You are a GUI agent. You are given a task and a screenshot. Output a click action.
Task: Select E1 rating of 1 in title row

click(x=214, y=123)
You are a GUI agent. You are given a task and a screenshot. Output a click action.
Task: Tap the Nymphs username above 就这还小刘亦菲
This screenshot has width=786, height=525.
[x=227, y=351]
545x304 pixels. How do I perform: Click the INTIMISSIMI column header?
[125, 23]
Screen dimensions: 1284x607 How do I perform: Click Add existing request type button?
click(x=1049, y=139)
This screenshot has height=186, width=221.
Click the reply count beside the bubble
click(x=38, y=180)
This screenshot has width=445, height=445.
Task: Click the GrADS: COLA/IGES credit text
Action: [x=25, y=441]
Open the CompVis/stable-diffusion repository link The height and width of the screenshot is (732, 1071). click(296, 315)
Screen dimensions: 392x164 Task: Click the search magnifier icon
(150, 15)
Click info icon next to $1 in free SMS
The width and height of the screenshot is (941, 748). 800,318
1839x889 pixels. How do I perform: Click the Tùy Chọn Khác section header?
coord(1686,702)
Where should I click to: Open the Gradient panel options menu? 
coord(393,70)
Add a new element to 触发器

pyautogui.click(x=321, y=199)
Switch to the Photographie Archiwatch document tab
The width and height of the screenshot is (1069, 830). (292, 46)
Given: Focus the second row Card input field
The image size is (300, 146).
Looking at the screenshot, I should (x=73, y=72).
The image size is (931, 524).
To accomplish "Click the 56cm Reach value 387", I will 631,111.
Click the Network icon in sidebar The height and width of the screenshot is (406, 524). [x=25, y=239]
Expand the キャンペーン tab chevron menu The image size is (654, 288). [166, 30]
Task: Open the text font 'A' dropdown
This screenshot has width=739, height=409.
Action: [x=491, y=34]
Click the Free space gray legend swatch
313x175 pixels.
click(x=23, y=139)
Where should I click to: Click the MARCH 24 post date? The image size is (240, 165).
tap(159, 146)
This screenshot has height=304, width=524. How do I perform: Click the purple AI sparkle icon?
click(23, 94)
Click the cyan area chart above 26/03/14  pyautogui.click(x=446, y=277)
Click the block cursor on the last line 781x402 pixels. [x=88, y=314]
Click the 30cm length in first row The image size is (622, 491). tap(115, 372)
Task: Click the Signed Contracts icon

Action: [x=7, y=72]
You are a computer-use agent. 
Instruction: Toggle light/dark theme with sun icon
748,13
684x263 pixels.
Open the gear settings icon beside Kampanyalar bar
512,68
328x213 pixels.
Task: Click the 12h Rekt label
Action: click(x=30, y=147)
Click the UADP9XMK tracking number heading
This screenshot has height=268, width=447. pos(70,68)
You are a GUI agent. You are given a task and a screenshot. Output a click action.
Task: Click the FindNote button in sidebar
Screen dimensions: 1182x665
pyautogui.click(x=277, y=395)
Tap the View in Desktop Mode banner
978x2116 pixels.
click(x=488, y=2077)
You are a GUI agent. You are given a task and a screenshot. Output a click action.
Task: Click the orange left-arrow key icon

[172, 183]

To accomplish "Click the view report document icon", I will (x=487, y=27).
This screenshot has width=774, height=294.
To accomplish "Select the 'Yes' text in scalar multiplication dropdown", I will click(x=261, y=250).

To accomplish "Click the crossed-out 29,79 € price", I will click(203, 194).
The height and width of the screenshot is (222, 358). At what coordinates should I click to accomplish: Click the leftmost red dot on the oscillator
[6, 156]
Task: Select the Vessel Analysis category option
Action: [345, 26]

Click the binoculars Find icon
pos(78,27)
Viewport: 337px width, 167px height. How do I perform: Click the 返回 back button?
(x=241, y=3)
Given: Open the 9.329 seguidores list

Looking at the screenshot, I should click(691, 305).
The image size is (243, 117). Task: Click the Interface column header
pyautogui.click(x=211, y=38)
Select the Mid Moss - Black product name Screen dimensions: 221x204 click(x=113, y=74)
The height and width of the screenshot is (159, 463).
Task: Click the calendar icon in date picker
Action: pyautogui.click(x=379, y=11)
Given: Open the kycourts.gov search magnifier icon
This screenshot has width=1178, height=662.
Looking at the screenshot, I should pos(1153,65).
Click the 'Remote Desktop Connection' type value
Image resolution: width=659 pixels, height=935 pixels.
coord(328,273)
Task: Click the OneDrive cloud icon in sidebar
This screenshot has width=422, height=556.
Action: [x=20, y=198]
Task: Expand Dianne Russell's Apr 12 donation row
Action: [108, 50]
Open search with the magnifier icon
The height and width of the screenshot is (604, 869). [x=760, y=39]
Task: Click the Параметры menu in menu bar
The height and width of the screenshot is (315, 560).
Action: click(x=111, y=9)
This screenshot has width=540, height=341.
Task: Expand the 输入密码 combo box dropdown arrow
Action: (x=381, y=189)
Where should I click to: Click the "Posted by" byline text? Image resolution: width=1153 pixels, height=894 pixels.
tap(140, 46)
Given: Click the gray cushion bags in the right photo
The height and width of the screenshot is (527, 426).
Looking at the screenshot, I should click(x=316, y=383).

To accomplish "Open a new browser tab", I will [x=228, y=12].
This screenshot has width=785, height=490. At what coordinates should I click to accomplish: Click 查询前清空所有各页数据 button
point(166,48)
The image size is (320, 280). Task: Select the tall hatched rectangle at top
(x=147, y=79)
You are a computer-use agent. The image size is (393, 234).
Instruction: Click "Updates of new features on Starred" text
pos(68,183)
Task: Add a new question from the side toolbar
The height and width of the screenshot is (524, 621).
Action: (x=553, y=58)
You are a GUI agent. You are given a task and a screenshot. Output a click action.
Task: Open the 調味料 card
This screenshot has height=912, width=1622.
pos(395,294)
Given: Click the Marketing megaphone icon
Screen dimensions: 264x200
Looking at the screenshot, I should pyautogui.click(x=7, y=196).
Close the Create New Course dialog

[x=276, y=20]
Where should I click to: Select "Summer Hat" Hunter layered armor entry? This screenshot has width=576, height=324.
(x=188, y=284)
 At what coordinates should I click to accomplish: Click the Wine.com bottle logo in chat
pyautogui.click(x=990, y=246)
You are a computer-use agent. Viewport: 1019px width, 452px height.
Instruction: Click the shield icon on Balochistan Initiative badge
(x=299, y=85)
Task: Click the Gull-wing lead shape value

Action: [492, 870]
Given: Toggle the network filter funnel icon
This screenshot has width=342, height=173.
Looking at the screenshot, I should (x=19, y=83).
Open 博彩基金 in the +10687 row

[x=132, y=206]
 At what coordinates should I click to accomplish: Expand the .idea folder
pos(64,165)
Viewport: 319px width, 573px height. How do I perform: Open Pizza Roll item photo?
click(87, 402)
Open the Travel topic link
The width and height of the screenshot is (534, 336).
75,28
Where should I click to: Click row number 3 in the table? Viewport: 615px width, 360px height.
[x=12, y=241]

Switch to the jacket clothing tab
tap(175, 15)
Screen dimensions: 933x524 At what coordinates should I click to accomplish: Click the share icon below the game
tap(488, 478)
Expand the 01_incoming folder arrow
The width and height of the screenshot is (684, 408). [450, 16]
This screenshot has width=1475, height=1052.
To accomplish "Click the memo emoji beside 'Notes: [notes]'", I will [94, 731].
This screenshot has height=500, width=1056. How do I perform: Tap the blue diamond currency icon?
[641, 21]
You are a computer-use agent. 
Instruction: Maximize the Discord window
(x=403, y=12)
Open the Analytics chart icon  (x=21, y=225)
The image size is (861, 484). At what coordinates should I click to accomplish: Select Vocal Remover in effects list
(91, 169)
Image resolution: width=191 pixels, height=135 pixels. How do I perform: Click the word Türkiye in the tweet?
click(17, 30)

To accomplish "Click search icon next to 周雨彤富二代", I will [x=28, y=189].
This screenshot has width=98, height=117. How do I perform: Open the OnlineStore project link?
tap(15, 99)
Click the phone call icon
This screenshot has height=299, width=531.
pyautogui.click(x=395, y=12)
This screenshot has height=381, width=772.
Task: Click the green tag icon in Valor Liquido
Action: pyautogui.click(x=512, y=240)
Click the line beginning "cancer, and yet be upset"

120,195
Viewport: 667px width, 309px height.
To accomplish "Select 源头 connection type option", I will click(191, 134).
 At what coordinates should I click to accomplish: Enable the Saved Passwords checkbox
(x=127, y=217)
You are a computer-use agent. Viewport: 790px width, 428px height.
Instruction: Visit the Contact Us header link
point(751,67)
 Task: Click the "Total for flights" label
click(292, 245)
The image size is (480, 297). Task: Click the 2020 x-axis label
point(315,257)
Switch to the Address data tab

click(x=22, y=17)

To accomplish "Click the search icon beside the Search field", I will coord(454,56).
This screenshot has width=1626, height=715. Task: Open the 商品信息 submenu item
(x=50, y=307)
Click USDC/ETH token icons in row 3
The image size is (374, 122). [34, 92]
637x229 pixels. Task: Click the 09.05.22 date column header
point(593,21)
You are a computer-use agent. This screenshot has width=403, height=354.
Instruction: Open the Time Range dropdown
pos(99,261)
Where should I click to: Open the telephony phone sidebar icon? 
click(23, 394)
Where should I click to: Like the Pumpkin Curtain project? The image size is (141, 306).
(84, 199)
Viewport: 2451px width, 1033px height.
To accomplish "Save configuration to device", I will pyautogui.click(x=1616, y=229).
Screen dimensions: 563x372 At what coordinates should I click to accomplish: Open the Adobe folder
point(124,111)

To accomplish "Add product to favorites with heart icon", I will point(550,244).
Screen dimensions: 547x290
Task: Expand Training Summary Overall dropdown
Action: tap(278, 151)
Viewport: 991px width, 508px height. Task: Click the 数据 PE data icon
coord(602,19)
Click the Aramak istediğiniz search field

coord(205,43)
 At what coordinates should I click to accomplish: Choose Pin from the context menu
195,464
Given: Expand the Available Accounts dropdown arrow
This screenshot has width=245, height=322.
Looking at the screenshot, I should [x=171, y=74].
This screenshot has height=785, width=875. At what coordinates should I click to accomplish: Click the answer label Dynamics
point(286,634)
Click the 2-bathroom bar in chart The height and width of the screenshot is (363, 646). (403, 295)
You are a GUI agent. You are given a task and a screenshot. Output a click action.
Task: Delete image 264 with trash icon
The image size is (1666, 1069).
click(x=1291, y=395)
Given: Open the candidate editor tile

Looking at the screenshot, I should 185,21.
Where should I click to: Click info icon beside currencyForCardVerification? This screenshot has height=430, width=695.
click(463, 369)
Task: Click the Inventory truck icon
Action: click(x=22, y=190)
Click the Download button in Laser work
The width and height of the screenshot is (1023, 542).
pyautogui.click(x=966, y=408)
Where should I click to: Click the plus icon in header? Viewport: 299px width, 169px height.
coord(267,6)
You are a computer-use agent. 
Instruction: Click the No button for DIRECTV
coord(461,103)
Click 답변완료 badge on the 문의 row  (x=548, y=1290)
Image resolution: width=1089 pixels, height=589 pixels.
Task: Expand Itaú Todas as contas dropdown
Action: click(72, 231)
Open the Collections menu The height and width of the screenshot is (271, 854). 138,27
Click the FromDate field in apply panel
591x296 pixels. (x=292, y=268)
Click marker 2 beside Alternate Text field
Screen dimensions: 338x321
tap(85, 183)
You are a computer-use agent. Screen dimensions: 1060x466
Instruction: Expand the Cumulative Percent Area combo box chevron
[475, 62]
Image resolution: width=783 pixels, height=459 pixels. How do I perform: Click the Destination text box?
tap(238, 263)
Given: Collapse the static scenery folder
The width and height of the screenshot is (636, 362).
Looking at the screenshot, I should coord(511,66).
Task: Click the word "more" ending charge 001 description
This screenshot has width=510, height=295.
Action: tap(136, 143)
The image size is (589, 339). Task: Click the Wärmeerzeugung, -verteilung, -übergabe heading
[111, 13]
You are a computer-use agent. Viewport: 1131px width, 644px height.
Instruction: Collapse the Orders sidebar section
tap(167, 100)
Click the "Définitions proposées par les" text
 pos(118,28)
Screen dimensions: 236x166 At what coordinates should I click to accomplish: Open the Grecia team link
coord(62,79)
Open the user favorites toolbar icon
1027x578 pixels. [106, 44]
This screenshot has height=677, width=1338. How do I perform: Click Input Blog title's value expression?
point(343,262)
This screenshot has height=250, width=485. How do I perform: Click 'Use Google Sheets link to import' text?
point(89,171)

##########

EXERCISE INSTRUCTIONS: Beginning at the line that holds "This screenshot has height=250, width=485.", copy every line through the end of the entries exactly as given, and only those lines.

FINAL ANSWER:
This screenshot has height=250, width=485. How do I perform: Click 'Use Google Sheets link to import' text?
point(89,171)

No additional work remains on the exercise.